Monday, February 19, 2018

New York's Slave Past Unearthed

Database of documents details state's era of bondage

The story of slavery is embedded in the story of Albany. But it isn't always told — not the way stories of the Dutch traders in Fort Orange are told, of the old patroons and their sprawling families who settled and thrived in the bustling northern tangle of New Netherland.

Yet it's there. They enslaved people. The commerce of New Netherland benefited from the forced migration of millions in the global slave trade. Dutch merchants, paradoxically known for their religious tolerance, profited from their sale. So did New York banks. "New York state was, in fact a slave state," said L. Lloyd Stewart, author of a 2005 book on the subject.

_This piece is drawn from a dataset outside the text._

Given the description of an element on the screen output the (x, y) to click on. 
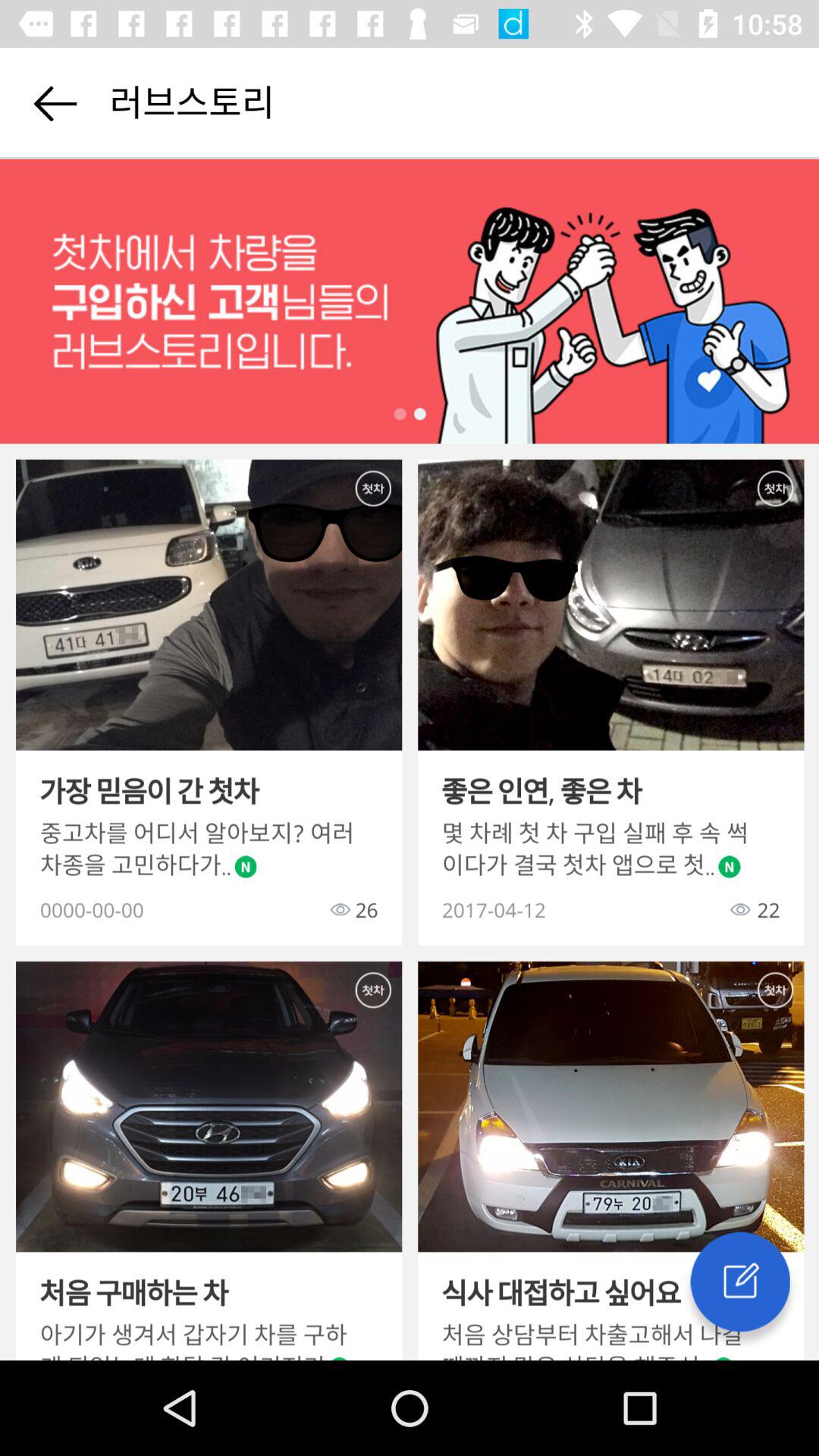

Slave ships landed at the port in New York City, and their cargo was then brought south. Individuals sold at New York City's slave market ended up everywhere, including Albany County — then a wide swath that encompassed much of what's now considered the broader Capital Region. According to Oscar Williams, who heads the Africana studies department at the University at Albany, as many as 5,000 enslaved people lived in Albany County around the Colonial period.

In a new, searchable, statewide database compiled by professors at John Jay College of Criminal Justice, slavery records tell bits and pieces of some of those stories — through census records, manumission documents, ads for runaways, fugitive records.